Los restos de estructuras funerarias sirven a los arqueólogos como indicadores de actividad humana. Solo los humanos mantenemos esa relación con los difuntos, que manifiesta sobre todo que el amor que les teníamos y que nos tenían sigue vivo por ambos lados después de la muerte. La petición por los difuntos es su manifestación más elocuente, y encomendarnos a su intercesión y pedirles favores, también. En las culturas ateas son una expresión de amor agradecido a quien fue, a quien formó parte de nuestra familia o de nuestra vida. Nada más. Y algunas formas inferiores de este reconocimiento se han encontrado también en unos pocos animales más evolucionados: elefantes y ciertos monos.
Hace tiempo, charlando con unos estudiantes universitarios, me preguntaron por el Purgatorio. Les conté que no era tanto un lugar de sufrimiento como de amor, y me expliqué un poco. Uno de los chavales empezó a poner mala cara: ceño fruncido, mandíbula tensa, labios apretados. Pensé que le disgustaba la conversación. Pero el hombre no decía nada, no objetaba. Se limitaba a manifestar, quizá sin darse cuenta, una incomodidad creciente. Le pregunté luego por qué. «Estoy muy enfadado», me dijo, porque había ido al catecismo toda su vida y nadie le había hablado del Purgatorio. Le parecía una omisión grave e injusta.
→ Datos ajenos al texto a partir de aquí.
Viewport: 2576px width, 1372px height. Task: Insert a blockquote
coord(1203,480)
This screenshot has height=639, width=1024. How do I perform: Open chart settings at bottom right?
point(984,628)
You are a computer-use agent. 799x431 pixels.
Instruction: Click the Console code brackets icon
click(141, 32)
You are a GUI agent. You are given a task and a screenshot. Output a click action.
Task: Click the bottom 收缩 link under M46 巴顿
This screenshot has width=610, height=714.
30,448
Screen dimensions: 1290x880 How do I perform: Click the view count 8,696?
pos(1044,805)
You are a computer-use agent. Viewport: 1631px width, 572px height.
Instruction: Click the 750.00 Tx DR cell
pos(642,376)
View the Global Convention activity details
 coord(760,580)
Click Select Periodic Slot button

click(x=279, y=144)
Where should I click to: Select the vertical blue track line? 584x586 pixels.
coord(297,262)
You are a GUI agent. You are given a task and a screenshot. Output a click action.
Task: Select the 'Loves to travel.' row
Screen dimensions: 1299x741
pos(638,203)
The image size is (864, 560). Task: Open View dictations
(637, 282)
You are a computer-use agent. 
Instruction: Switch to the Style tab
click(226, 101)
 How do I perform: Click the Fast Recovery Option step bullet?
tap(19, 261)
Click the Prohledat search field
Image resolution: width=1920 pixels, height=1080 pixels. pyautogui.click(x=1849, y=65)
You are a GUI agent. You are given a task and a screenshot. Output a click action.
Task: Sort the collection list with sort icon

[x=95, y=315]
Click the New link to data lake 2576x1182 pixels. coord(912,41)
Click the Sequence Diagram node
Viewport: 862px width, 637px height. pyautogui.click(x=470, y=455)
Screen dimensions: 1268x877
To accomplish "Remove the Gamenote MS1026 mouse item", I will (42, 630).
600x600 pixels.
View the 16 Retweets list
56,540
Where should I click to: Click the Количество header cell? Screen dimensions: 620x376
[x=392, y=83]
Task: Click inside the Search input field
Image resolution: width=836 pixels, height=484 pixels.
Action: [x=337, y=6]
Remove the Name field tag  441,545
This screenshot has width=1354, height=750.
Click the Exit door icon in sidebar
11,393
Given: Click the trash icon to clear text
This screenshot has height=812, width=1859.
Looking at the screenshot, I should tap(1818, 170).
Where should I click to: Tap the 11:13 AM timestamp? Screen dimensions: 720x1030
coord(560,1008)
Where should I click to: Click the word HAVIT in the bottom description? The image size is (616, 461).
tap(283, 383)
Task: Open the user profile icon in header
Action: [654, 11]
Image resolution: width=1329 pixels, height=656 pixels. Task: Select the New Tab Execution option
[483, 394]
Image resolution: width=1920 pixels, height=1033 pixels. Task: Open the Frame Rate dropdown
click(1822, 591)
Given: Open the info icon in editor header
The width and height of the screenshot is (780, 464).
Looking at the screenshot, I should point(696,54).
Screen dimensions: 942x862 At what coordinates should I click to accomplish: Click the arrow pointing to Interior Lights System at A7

Ofrecemos misas por los difuntos por si hay que sacarlos del Purgatorio. Las oraciones por ellos trascienden el recuerdo ritual más o menos elaborado de acompañamiento a los vivos. Como todo en el mundo católico, son actos de amor que vencen a la muerte y quieren adoptar, a veces, la forma de raudales de flores y visitas a los cementerios donde yacen, con tanto decoro, sus restos.